HOST: Start with your story yesterday about Sen. John McCain’s soeech in Denver, CO yesterday outlining his new economic plan. You wrote that he promised to balance the federal budget by the end of his first term.

ALLEN: He did, but Greta, what’s fascinating is he did it on the paper he put out on the 15 page book, the McCain Economic Plan, but he didn’t actually say it in his speech. So, he’s getting it both ways. The promise is out there for conservatives who might want to see it, but there’s no videotape of it to show later, which might give you some indication of how likely Sen. McCain thinks it is that this will actually occur.

HOST: Well, why not put it on video, why not have it on the public record in that way?

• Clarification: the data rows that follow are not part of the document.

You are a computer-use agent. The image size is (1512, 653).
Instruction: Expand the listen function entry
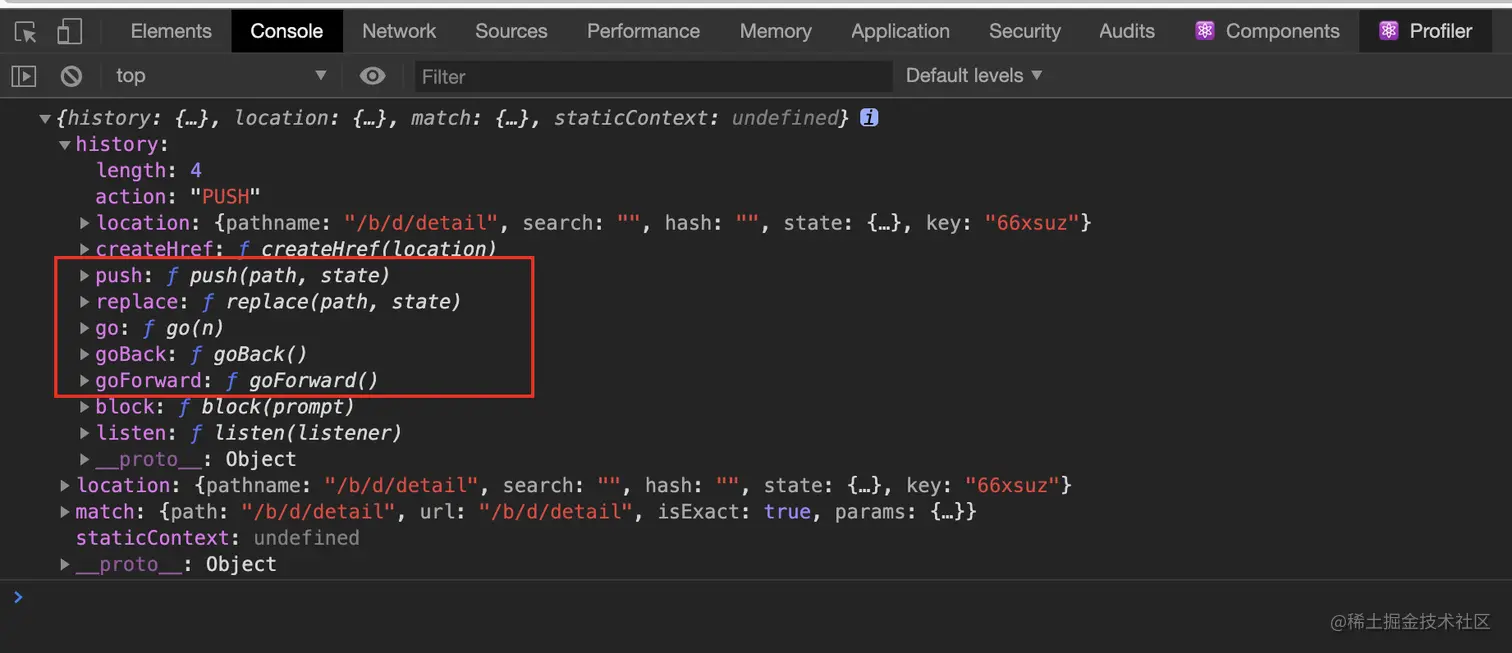point(85,433)
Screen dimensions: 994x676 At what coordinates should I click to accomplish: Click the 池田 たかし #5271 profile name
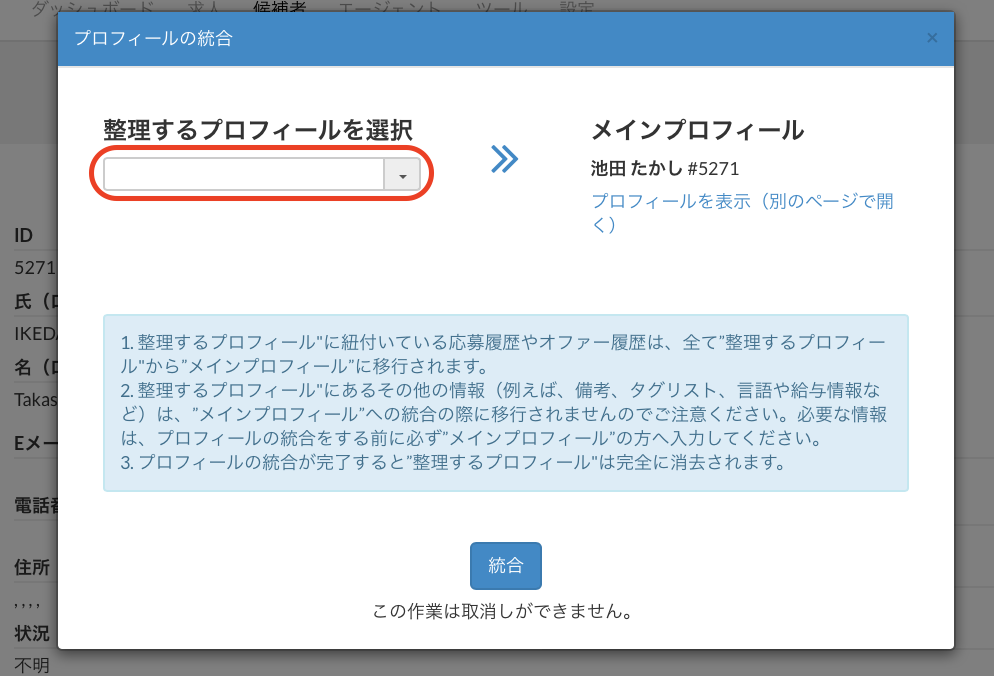(x=665, y=168)
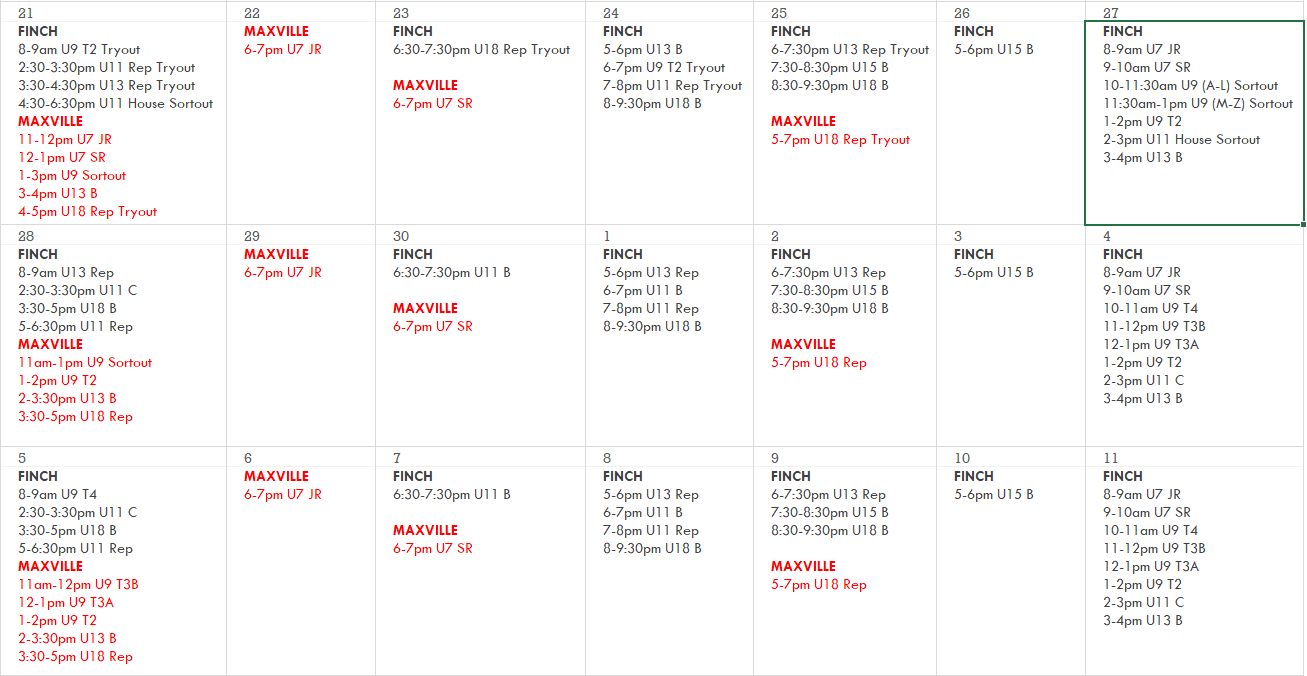The width and height of the screenshot is (1307, 676).
Task: Select the cell for day 6
Action: click(301, 560)
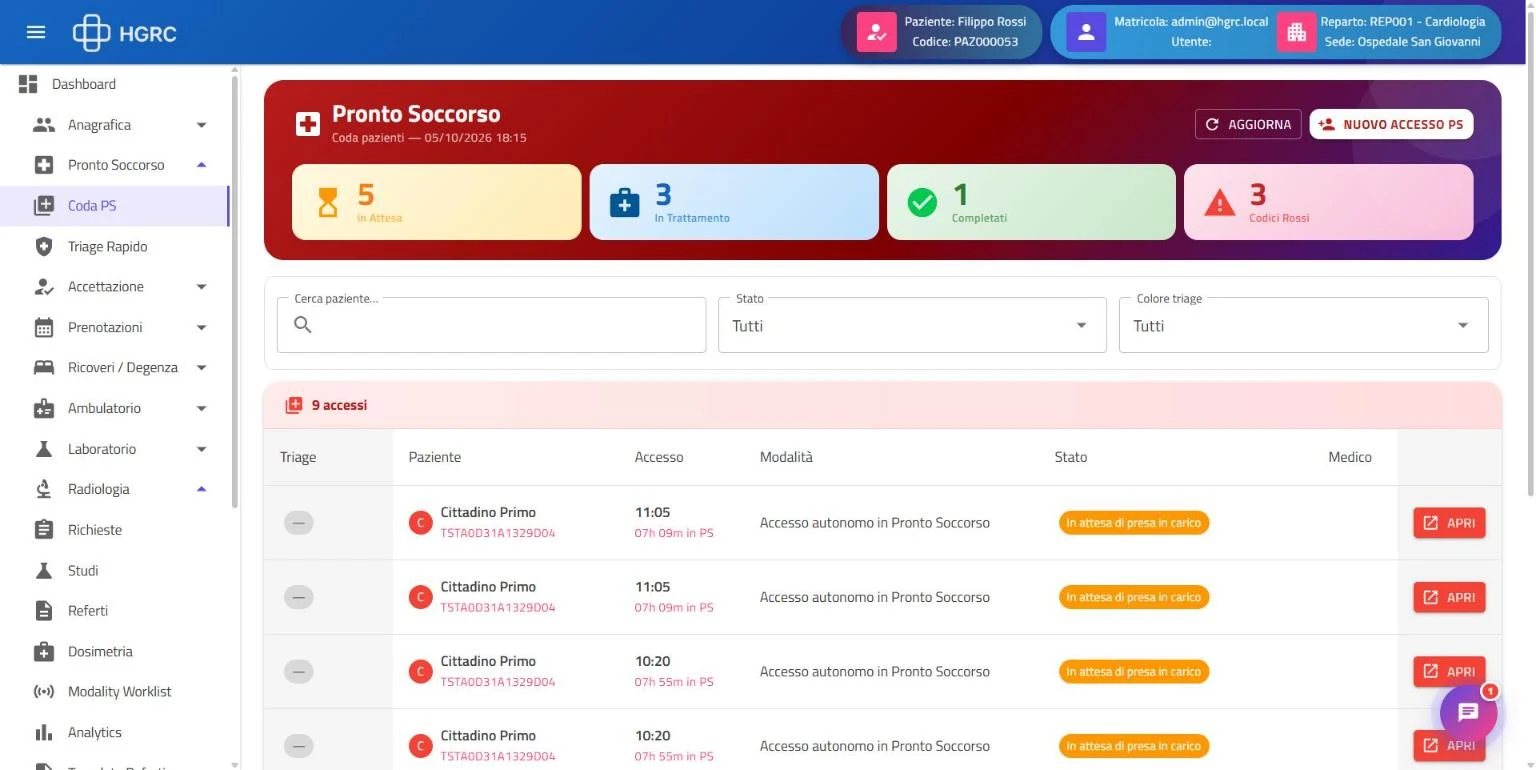1536x770 pixels.
Task: Click the Cerca paziente search field
Action: pos(491,325)
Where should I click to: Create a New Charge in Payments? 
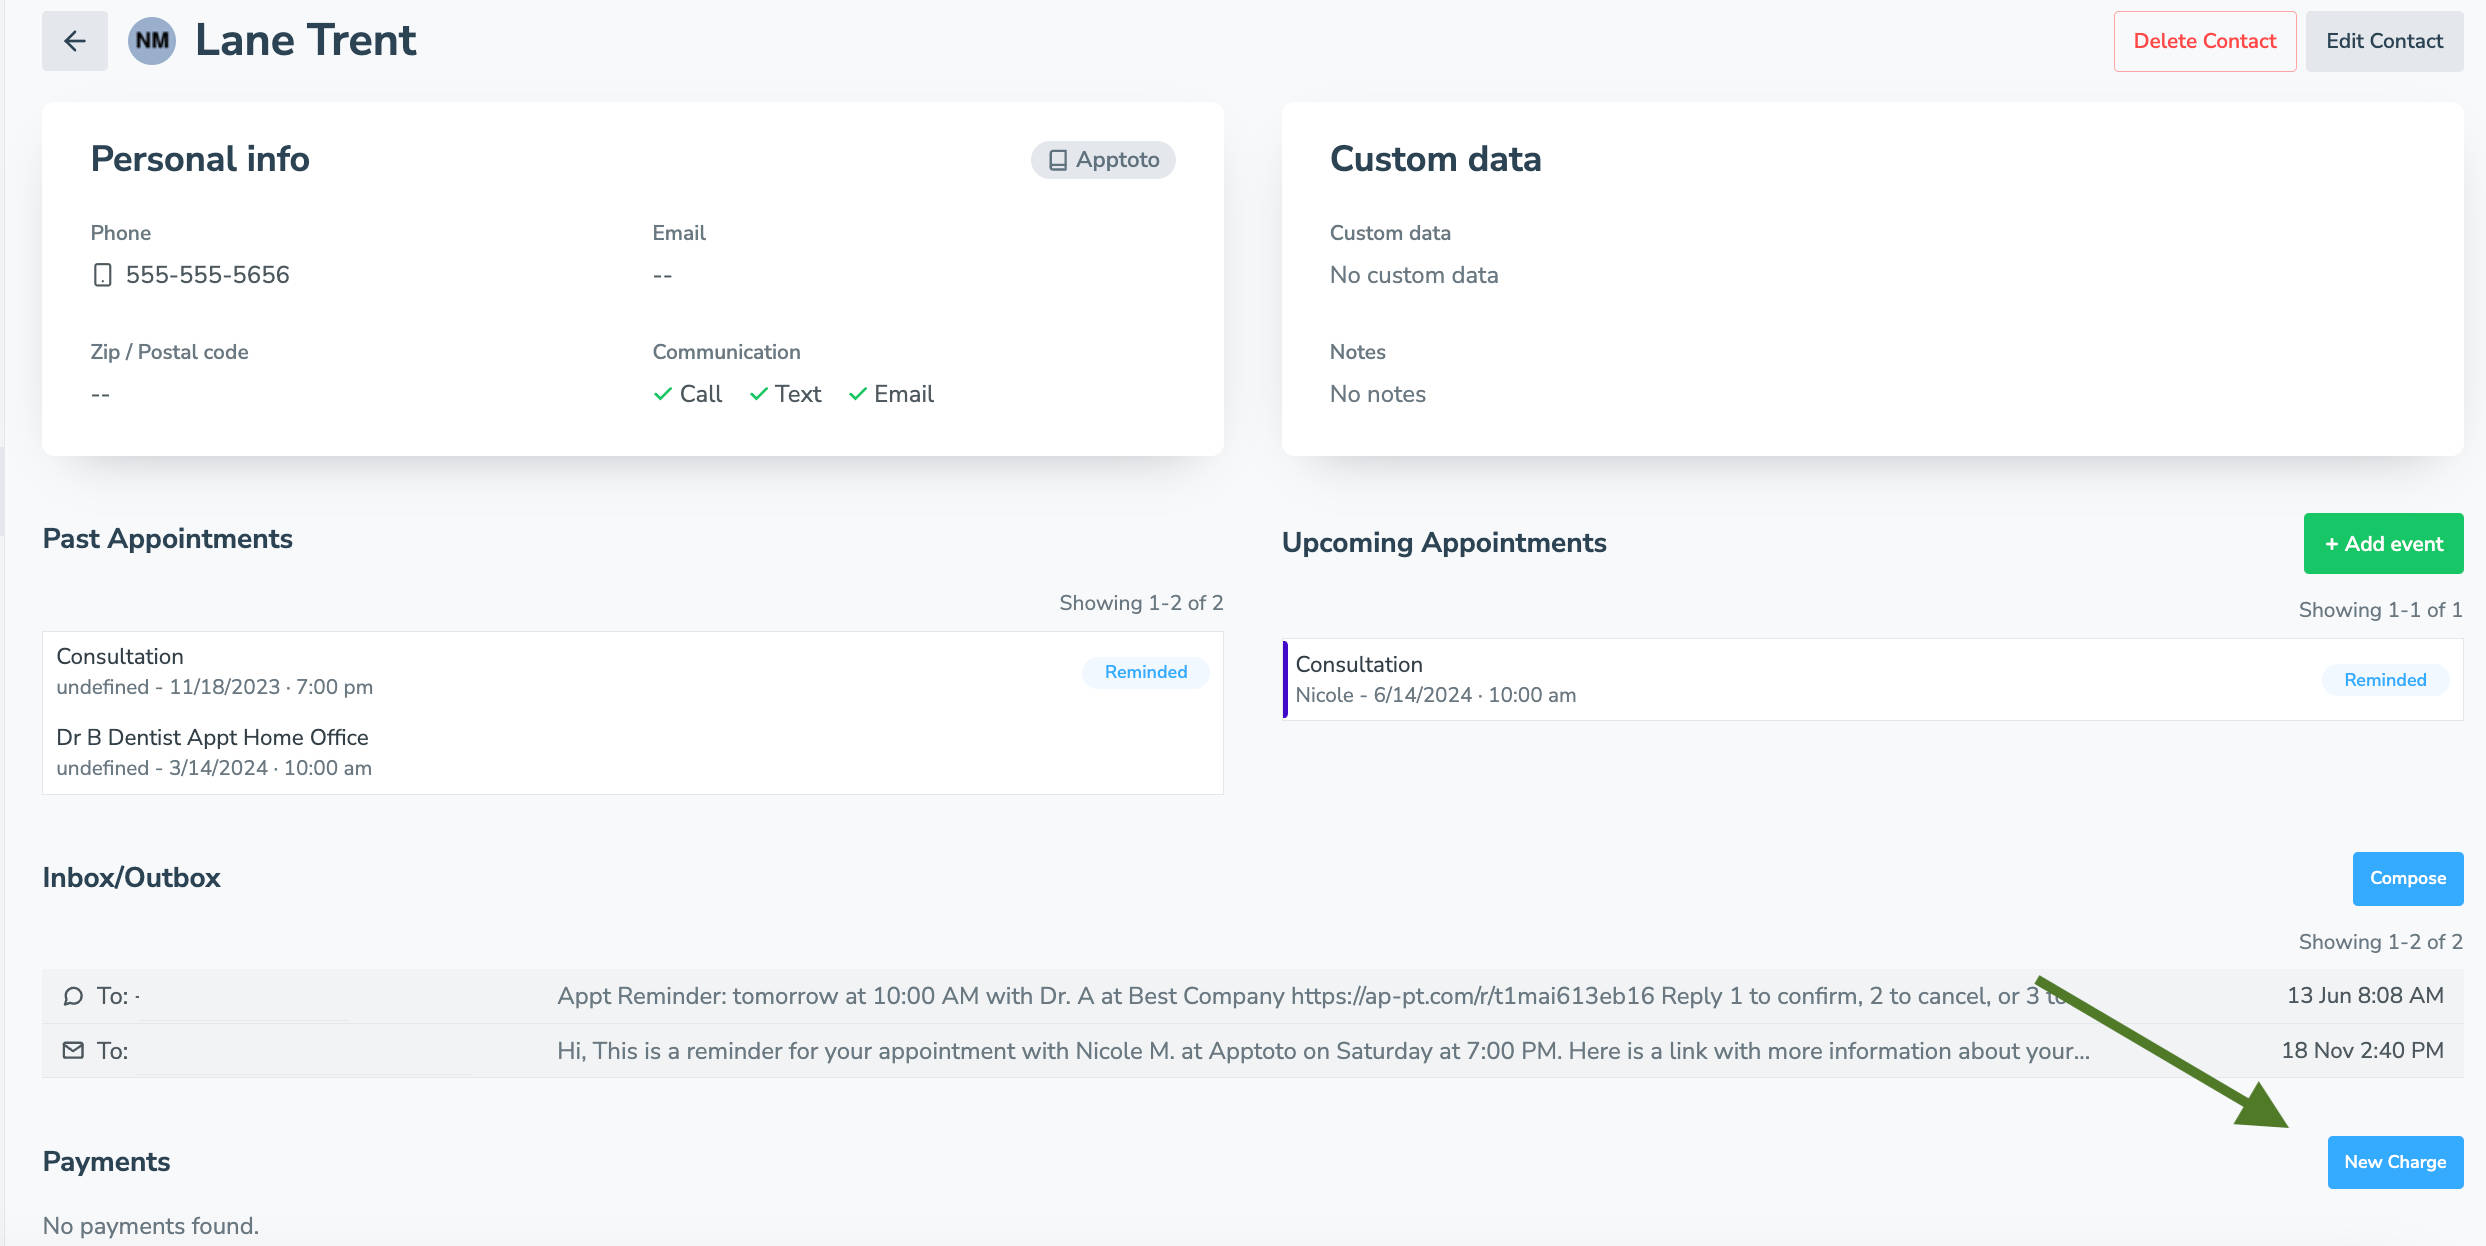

ALLEN: I don’t know the real answer to that, but they put out the night before, Politico posted this document, and in it it says that he’ll balance the budget by 2013, so the end of his first term, before he takes the office, oath for a second time, or passes the baton to his successor, and that is a very difficult challenge. CBO, Congressional Budget Office figures, suggest that it might involve cutting one-third of spending that’s not committed by law, including defense. And you know how politically likely that is, so Sen. McCain does take on a really tough issue here, as your viewers well know, in order to balance the budget, they’re going to have to be changes made to Social Security. President Bush tried that, you saw how far that went.

But Sen. McCain acknowledges that real changes are not just going to come through spending cut here, spending cut there. You’re going to have to make changes to Social Security, Medicare, Medicaid. And granted that’s going to have to be a very popular president. Somebody who, just after they’ve taken office and can work across the aisle and can do maybe even like a choctalk to the American people, explaining this. President Bush thought that after he was re-elected, he had that big electoral victory, big popular victory, that he would have the mojo, that he would have the political capital to do it. And it just didn’t happen, it was just too tough.

Now, it’s clear from Sen. McCain’s record, things he’s said in the past, his language today, that if he got in office, he would have probably big Democratic majorities in the House and Senate. He would work with those chambers to cut benefits, waive future benefits a little bit, increase the Social Security taxes, or the amount of income that’s taxed for the very wealthy. But that’s not something you can really talk about in a campaign, so they’re a little vague about it. I think you’re going to see a lot of stories in coming days, can McCain pay for what he’s proposing here. USA Today had a very tough editorial today saying that he needs a little more straight talk.